━━━ Text under study ━━━
(RxWiki News) Lung cancer doesn’t go away easily. Even after surgical removal, this cancer can return. It's really important that these returning cancers be detected - and the earlier the better.
Low-dose CT scans are almost five times better at picking up recurrent lung cancers than standard x-rays.
These minimal dose CT scans also detected the cancers at much earlier stages than X-rays. These younger tumors could then be treated, which extended the lives of lung cancer survivors.
Just one hitch – the low-dose CT scans had high false-positives – meaning that something that looks suspicious turns out to be nothing.
"Visit your doctor if you have a cough that doesn’t go away."
Lead study investigator, Waël C. Hanna, MDCM, MBA, of the Department of Thoracic Surgery at the University of Toronto, said, “Up to a few years ago, we were using chest x-rays to monitor patients after surgery for lung cancer, but this follow-up was ineffective, and many patients still died of recurrent lung cancer.”
He went on to say that CT (computed tomography) scans are effective but there has been a great deal of concern about the amount of radiation these scans deliver. So standard CT scans haven’t been used to follow people who’ve been treated for lung cancer.
Fred R. Hirsch, MD, PhD, professor of medicine and pathology at the University of Colorado Cancer Center, told dailyRx News that lung cancer recurrence is a “significant clinical problem,” striking about 25 percent of patients.
“Thus, finding methods to detect the recurrences as early as possible is clinically very important. The method of minimal dose CT- scan seems to be very promising for that purpose,” Dr. Hirsch said.
A total of 271 patients who had been surgically treated for mostly early stage lung cancer were followed. Repeated imaging was performed at 3, 6, 12, 18, 24, 36, 48 and 60 months using both standard chest x-rays and minimal dose computed tomography (MnDCT).
MnDCT discovered 94 percent of recurrent cancers compared to 21 percent with standard x-rays.
━━━ Data extract ━━━
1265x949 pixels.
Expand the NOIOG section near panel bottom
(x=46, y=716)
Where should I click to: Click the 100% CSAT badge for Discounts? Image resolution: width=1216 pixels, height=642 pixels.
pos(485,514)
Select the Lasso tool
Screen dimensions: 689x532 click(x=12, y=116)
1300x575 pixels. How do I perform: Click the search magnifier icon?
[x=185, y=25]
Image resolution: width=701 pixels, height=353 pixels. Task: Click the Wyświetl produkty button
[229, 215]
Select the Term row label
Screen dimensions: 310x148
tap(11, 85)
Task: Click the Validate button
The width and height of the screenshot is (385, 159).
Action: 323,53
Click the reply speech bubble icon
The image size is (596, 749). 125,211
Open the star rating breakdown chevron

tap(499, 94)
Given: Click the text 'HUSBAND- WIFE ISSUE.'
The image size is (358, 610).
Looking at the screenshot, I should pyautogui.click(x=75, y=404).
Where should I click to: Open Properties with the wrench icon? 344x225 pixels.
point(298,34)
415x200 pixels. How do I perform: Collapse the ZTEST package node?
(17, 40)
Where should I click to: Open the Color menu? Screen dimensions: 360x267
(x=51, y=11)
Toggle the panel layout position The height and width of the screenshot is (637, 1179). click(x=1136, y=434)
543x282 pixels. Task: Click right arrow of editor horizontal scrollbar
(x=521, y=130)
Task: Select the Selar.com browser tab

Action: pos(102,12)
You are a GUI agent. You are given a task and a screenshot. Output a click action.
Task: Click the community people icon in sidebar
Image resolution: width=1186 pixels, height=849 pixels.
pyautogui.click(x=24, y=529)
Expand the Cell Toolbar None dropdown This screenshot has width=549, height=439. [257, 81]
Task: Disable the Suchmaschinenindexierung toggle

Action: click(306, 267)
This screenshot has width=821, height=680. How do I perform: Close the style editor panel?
━━━
**Problems to solve**
1) In the article on detecting returning lung cancer, what share of recurrent cancers did minimal dose CT find?
2) Write the next few sentences of the article on scanning for returning lung cancer, picking up after its last sentence.

**Answers to this exercise**
1) 94 percent

2)
The majority of these cancers were discovered within two years of surgery before symptoms had appeared. And 75.5 percent of these patients were able to have additional treatment – surgery or radiation. Palliative (comfort vs. curative) therapy was recommended for the remainder of patients.
Individuals who received treatment lived significantly longer than those given palliative care – 69 months vs. 15 months.
There was one serious drawback with MnDCT: a high rate of false-positives.
Dr. Hirsch said, “The high frequency of false-positive results is not trivial, as such findings give fear and psychological issues for the many patients and also morbidity [complications] related to eventual diagnostic procedures. Thus, either further improvements in technology or supplemental measures (i.e., biomarkers) to reduce the false-positive rate have to be focus for further research.
“Despite the latter fact, the study results with minimal dose CT is very encouraging, and it will be interesting to see in the future whether this technology compared to standard follow-up programs and technologies will reduce the lung cancer mortality,” Dr. Hirsch said.
This study was presented at the 93rd American Association of Thoracic Surgery (AATS) Annual Meeting. All research is considered preliminary before it’s published in a peer-reviewed journal.